History
The Brera Botanical Garden is a romantic green oasis in the heart of Milan, located in the complex of the famous Palazzo Brera. It was a place for meditation and cultivation for the Humiliati monks as far back as the 14th century and for the Jesuits of Brera from the 16th century.
In 1774-1775 it was established as the Brera Botanical Garden, at the behest of Maria Theresa of Austria, and therefore celebrates, in 2025, its 250 years of history as a scientific institution.
The Garden has a long tradition in medicinal species for advanced training in pharmacy and medicine, extended over time to other disciplinary areas. In 1935 it was annexed to the University of Milan, which still manages it today and has made it a recognized museum with over 280,000 admissions every year. Since 2023, it has also associated the Herbarium Universitatis Mediolanensis, which has a rich heritage of historic herbaria, botanical wallcharts, xylotheques, ...

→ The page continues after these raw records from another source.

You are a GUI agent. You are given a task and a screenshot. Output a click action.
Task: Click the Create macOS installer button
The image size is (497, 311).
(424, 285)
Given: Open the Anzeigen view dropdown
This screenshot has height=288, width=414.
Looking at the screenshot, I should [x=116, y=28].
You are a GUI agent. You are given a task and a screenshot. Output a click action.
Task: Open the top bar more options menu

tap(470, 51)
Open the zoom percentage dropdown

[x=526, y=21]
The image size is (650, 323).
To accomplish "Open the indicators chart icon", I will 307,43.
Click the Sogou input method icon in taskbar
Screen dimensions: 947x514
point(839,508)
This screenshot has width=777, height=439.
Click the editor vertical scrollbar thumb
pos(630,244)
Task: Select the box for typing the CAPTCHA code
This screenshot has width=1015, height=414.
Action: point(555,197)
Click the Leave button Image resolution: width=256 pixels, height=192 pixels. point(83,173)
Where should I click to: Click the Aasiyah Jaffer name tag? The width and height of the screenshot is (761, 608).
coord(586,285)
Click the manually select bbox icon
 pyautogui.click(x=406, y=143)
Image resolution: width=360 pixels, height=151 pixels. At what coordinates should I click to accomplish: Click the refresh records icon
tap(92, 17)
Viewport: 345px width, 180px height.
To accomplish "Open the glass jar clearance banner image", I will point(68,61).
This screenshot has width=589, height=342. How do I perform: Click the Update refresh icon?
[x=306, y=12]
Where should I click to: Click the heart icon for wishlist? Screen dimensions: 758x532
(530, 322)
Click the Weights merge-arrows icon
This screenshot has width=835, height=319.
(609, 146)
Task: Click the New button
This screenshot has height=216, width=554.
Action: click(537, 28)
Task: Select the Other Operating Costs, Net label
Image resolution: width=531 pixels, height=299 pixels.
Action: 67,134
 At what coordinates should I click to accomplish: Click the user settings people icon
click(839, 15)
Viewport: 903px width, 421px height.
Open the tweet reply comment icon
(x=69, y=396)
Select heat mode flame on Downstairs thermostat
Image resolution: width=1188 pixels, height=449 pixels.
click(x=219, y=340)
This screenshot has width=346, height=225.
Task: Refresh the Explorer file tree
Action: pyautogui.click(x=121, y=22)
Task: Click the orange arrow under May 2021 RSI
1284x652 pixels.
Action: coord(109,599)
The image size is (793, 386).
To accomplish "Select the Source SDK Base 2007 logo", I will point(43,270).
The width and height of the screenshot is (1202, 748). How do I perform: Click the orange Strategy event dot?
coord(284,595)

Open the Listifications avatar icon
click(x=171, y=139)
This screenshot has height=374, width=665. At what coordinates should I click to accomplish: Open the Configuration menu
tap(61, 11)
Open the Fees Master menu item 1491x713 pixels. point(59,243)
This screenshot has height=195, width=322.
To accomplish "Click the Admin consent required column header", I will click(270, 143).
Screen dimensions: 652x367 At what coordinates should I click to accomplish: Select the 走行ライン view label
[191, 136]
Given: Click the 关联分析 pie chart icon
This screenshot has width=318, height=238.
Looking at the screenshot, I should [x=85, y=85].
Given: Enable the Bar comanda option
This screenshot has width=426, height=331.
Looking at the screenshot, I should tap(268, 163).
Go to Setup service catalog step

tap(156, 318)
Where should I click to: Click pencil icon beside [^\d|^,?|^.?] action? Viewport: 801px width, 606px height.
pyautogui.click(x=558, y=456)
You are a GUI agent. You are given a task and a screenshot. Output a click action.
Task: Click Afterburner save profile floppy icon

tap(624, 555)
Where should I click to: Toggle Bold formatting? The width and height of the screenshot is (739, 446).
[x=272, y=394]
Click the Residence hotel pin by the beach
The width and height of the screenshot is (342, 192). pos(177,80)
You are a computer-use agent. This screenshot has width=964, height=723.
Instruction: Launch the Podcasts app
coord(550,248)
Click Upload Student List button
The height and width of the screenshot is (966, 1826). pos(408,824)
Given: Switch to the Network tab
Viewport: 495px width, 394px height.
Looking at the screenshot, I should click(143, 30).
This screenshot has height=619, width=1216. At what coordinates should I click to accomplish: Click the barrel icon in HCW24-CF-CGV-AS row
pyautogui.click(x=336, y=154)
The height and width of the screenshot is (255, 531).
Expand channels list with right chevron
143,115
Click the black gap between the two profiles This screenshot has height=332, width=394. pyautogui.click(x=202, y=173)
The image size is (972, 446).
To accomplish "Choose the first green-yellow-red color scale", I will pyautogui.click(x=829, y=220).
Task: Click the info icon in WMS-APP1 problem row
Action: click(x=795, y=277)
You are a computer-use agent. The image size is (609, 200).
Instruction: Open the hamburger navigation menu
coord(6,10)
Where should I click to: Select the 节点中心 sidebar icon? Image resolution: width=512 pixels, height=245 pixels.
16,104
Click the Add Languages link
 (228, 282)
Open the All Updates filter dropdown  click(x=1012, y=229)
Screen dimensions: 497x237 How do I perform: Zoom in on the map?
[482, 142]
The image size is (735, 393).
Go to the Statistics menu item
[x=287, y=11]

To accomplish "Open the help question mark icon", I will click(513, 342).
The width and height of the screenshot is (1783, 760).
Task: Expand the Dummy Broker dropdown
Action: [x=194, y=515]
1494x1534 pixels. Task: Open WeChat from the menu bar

The Brera Botanical Garden reveals to the visitor its character as a historic garden, with its peculiar eighteenth-century layout, defined by a linear system of dense, long and narrow flowerbeds, two suggestive elliptical ponds and an arboretum.
The collections are among the richest in species of our flora and medicinal species from various families. Prominent use (food plants, textile and paper plants, dyeing plants) or particular environments (Mediterranean plants, arid, humid environments, ...) collections are also represented. The Garden preserves also rare species or species to be conserved for the protection of biodiversity, in particular Lombard indigenous plants. Among the large trees, the patriarchs stand out, two Ginkgo biloba that are two and a half centuries old, the symbol of the garden.
The Botanical Garden is a living open-air museum, which offers the public a constantly evolving aspect and a rich program of educational activities and events.